--- GIVEN DATA Enclosed Below ---
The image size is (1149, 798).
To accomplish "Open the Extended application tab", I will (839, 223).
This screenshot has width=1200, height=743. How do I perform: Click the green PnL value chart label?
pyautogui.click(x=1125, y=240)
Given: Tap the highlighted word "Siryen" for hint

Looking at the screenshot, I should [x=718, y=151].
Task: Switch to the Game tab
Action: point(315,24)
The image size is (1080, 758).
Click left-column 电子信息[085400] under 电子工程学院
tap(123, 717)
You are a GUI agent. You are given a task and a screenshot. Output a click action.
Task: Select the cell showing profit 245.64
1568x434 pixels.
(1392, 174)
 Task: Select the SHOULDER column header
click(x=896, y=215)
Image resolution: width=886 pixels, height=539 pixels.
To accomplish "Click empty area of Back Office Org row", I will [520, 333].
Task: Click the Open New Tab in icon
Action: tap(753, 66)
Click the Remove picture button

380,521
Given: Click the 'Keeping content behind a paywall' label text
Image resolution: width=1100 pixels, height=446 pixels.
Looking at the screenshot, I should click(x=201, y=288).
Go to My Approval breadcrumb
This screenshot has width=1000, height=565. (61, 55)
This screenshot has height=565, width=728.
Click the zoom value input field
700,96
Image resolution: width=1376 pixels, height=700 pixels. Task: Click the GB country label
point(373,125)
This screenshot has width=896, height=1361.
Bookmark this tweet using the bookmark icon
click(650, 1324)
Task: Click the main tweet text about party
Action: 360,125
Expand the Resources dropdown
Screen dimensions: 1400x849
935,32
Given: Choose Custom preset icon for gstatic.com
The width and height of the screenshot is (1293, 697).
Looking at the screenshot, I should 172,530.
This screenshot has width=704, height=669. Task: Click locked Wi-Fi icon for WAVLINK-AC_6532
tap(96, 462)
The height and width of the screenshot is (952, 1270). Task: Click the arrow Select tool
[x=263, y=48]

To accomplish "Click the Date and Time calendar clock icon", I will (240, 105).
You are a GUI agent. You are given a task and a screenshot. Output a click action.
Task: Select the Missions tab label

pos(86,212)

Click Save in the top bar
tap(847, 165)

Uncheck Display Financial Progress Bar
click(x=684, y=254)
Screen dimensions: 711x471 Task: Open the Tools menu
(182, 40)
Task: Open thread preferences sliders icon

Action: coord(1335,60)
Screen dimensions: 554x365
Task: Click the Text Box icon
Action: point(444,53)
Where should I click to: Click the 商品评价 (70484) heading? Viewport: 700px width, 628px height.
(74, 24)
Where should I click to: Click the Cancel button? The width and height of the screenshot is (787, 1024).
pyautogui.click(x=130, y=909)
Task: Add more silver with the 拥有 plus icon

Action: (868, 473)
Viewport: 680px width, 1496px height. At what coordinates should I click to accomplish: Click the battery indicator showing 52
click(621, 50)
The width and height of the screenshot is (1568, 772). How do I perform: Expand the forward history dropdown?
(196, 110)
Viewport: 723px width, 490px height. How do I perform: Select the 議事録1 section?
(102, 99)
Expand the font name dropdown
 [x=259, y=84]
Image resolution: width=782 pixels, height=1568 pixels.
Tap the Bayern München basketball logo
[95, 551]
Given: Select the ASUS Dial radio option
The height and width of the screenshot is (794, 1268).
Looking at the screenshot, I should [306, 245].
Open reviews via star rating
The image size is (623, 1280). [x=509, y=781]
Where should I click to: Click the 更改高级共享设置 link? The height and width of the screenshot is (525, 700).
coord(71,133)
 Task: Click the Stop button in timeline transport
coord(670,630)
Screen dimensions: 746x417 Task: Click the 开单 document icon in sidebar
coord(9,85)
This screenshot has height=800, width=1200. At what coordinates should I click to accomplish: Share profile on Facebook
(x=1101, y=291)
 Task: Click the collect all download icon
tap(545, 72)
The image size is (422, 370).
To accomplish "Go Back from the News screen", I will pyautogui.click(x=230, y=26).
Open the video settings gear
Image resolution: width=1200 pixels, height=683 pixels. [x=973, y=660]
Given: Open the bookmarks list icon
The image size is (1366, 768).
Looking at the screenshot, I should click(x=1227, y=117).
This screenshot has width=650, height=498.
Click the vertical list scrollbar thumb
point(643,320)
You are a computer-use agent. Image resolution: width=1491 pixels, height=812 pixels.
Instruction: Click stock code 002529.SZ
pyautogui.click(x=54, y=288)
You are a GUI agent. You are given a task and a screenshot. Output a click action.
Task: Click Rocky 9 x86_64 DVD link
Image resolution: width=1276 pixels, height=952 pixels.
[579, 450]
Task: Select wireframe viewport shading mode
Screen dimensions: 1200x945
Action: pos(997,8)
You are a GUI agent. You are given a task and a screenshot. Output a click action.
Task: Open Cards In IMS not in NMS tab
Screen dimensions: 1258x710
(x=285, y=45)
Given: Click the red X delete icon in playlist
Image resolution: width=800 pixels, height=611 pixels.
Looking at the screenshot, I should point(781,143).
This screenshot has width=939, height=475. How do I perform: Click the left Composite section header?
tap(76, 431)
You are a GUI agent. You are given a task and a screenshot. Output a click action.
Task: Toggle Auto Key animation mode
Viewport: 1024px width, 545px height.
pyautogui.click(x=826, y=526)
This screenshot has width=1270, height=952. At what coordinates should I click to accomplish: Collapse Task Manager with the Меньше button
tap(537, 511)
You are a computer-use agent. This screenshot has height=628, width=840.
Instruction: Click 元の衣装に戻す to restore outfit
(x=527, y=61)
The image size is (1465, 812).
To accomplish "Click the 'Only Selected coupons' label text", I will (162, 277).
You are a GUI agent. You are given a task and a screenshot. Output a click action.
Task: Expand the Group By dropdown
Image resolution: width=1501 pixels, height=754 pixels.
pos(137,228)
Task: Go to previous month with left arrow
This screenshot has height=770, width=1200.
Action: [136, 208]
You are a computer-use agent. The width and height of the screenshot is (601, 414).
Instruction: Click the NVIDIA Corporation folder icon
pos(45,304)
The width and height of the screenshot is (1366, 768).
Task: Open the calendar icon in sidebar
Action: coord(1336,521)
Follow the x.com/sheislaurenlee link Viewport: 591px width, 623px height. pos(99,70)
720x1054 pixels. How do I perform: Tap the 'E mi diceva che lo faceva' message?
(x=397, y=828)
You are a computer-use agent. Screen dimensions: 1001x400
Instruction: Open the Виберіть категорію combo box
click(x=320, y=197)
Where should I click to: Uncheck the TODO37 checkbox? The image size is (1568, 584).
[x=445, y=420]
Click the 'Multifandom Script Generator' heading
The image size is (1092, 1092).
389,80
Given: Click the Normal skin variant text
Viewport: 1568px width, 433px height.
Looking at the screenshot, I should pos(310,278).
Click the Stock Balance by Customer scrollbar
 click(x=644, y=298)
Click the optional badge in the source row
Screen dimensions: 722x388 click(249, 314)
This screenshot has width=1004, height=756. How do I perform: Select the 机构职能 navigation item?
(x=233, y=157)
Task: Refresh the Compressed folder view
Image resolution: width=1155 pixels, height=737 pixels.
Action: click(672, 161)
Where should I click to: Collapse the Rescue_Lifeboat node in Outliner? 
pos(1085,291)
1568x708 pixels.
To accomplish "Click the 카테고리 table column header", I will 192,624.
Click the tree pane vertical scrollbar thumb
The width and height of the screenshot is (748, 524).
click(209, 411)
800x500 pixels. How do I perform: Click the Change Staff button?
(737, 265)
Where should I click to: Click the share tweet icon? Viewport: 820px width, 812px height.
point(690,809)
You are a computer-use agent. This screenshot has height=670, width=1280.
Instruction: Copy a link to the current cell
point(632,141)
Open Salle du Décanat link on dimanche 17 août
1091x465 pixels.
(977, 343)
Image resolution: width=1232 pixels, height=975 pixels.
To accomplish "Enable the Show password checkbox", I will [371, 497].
--- End of Enclosed GIVEN DATA ---
▶ **DIRECTIONS FOR THIS TASK**
What you return must match the data line for line.

▶ **SOLUTION TO THE PROBLEM**
The image size is (1149, 798).
To accomplish "Open the Extended application tab", I will (839, 223).
This screenshot has width=1200, height=743. How do I perform: Click the green PnL value chart label?
pyautogui.click(x=1125, y=240)
Given: Tap the highlighted word "Siryen" for hint

Looking at the screenshot, I should [x=718, y=151].
Task: Switch to the Game tab
Action: point(315,24)
The image size is (1080, 758).
Click left-column 电子信息[085400] under 电子工程学院
tap(123, 717)
You are a GUI agent. You are given a task and a screenshot. Output a click action.
Task: Select the cell showing profit 245.64
1568x434 pixels.
(1392, 174)
 Task: Select the SHOULDER column header
click(x=896, y=215)
Image resolution: width=886 pixels, height=539 pixels.
To accomplish "Click empty area of Back Office Org row", I will [520, 333].
Task: Click the Open New Tab in icon
Action: tap(753, 66)
Click the Remove picture button

380,521
Given: Click the 'Keeping content behind a paywall' label text
Image resolution: width=1100 pixels, height=446 pixels.
Looking at the screenshot, I should click(x=201, y=288).
Go to My Approval breadcrumb
This screenshot has width=1000, height=565. (61, 55)
This screenshot has height=565, width=728.
Click the zoom value input field
700,96
Image resolution: width=1376 pixels, height=700 pixels. Task: Click the GB country label
point(373,125)
This screenshot has width=896, height=1361.
Bookmark this tweet using the bookmark icon
click(650, 1324)
Task: Click the main tweet text about party
Action: 360,125
Expand the Resources dropdown
Screen dimensions: 1400x849
935,32
Given: Choose Custom preset icon for gstatic.com
The width and height of the screenshot is (1293, 697).
Looking at the screenshot, I should 172,530.
This screenshot has width=704, height=669. Task: Click locked Wi-Fi icon for WAVLINK-AC_6532
tap(96, 462)
The height and width of the screenshot is (952, 1270). Task: Click the arrow Select tool
[x=263, y=48]

To accomplish "Click the Date and Time calendar clock icon", I will (240, 105).
You are a GUI agent. You are given a task and a screenshot. Output a click action.
Task: Select the Missions tab label

pos(86,212)

Click Save in the top bar
tap(847, 165)

Uncheck Display Financial Progress Bar
click(x=684, y=254)
Screen dimensions: 711x471 Task: Open the Tools menu
(182, 40)
Task: Open thread preferences sliders icon

Action: coord(1335,60)
Screen dimensions: 554x365
Task: Click the Text Box icon
Action: point(444,53)
Where should I click to: Click the 商品评价 (70484) heading? Viewport: 700px width, 628px height.
(74, 24)
Where should I click to: Click the Cancel button? The width and height of the screenshot is (787, 1024).
pyautogui.click(x=130, y=909)
Task: Add more silver with the 拥有 plus icon

Action: (868, 473)
Viewport: 680px width, 1496px height. At what coordinates should I click to accomplish: Click the battery indicator showing 52
click(621, 50)
The width and height of the screenshot is (1568, 772). How do I perform: Expand the forward history dropdown?
(196, 110)
Viewport: 723px width, 490px height. How do I perform: Select the 議事録1 section?
(102, 99)
Expand the font name dropdown
 [x=259, y=84]
Image resolution: width=782 pixels, height=1568 pixels.
Tap the Bayern München basketball logo
[95, 551]
Given: Select the ASUS Dial radio option
The height and width of the screenshot is (794, 1268).
Looking at the screenshot, I should [306, 245].
Open reviews via star rating
The image size is (623, 1280). [x=509, y=781]
Where should I click to: Click the 更改高级共享设置 link? The height and width of the screenshot is (525, 700).
coord(71,133)
 Task: Click the Stop button in timeline transport
coord(670,630)
Screen dimensions: 746x417 Task: Click the 开单 document icon in sidebar
coord(9,85)
This screenshot has height=800, width=1200. At what coordinates should I click to accomplish: Share profile on Facebook
(x=1101, y=291)
 Task: Click the collect all download icon
tap(545, 72)
The image size is (422, 370).
To accomplish "Go Back from the News screen", I will pyautogui.click(x=230, y=26).
Open the video settings gear
Image resolution: width=1200 pixels, height=683 pixels. [x=973, y=660]
Given: Open the bookmarks list icon
The image size is (1366, 768).
Looking at the screenshot, I should click(x=1227, y=117).
This screenshot has width=650, height=498.
Click the vertical list scrollbar thumb
point(643,320)
You are a computer-use agent. Image resolution: width=1491 pixels, height=812 pixels.
Instruction: Click stock code 002529.SZ
pyautogui.click(x=54, y=288)
You are a GUI agent. You are given a task and a screenshot. Output a click action.
Task: Click Rocky 9 x86_64 DVD link
Image resolution: width=1276 pixels, height=952 pixels.
[579, 450]
Task: Select wireframe viewport shading mode
Screen dimensions: 1200x945
Action: pos(997,8)
You are a GUI agent. You are given a task and a screenshot. Output a click action.
Task: Open Cards In IMS not in NMS tab
Screen dimensions: 1258x710
(x=285, y=45)
Given: Click the red X delete icon in playlist
Image resolution: width=800 pixels, height=611 pixels.
Looking at the screenshot, I should point(781,143).
This screenshot has width=939, height=475. How do I perform: Click the left Composite section header?
tap(76, 431)
You are a GUI agent. You are given a task and a screenshot. Output a click action.
Task: Toggle Auto Key animation mode
Viewport: 1024px width, 545px height.
pyautogui.click(x=826, y=526)
This screenshot has width=1270, height=952. At what coordinates should I click to accomplish: Collapse Task Manager with the Меньше button
tap(537, 511)
You are a computer-use agent. This screenshot has height=628, width=840.
Instruction: Click 元の衣装に戻す to restore outfit
(x=527, y=61)
The image size is (1465, 812).
To accomplish "Click the 'Only Selected coupons' label text", I will (162, 277).
You are a GUI agent. You are given a task and a screenshot. Output a click action.
Task: Expand the Group By dropdown
Image resolution: width=1501 pixels, height=754 pixels.
pos(137,228)
Task: Go to previous month with left arrow
This screenshot has height=770, width=1200.
Action: [136, 208]
You are a computer-use agent. The width and height of the screenshot is (601, 414).
Instruction: Click the NVIDIA Corporation folder icon
pos(45,304)
The width and height of the screenshot is (1366, 768).
Task: Open the calendar icon in sidebar
Action: coord(1336,521)
Follow the x.com/sheislaurenlee link Viewport: 591px width, 623px height. pos(99,70)
720x1054 pixels. How do I perform: Tap the 'E mi diceva che lo faceva' message?
(x=397, y=828)
You are a computer-use agent. Screen dimensions: 1001x400
Instruction: Open the Виберіть категорію combo box
click(x=320, y=197)
Where should I click to: Uncheck the TODO37 checkbox? The image size is (1568, 584).
[x=445, y=420]
Click the 'Multifandom Script Generator' heading
The image size is (1092, 1092).
389,80
Given: Click the Normal skin variant text
Viewport: 1568px width, 433px height.
Looking at the screenshot, I should pos(310,278).
Click the Stock Balance by Customer scrollbar
 click(x=644, y=298)
Click the optional badge in the source row
Screen dimensions: 722x388 click(249, 314)
This screenshot has width=1004, height=756. How do I perform: Select the 机构职能 navigation item?
(x=233, y=157)
Task: Refresh the Compressed folder view
Image resolution: width=1155 pixels, height=737 pixels.
Action: click(672, 161)
Where should I click to: Collapse the Rescue_Lifeboat node in Outliner? 
pos(1085,291)
1568x708 pixels.
To accomplish "Click the 카테고리 table column header", I will 192,624.
Click the tree pane vertical scrollbar thumb
The width and height of the screenshot is (748, 524).
click(209, 411)
800x500 pixels. How do I perform: Click the Change Staff button?
(737, 265)
Where should I click to: Click the share tweet icon? Viewport: 820px width, 812px height.
point(690,809)
You are a computer-use agent. This screenshot has height=670, width=1280.
Instruction: Copy a link to the current cell
point(632,141)
Open Salle du Décanat link on dimanche 17 août
1091x465 pixels.
(977, 343)
Image resolution: width=1232 pixels, height=975 pixels.
To accomplish "Enable the Show password checkbox", I will [371, 497].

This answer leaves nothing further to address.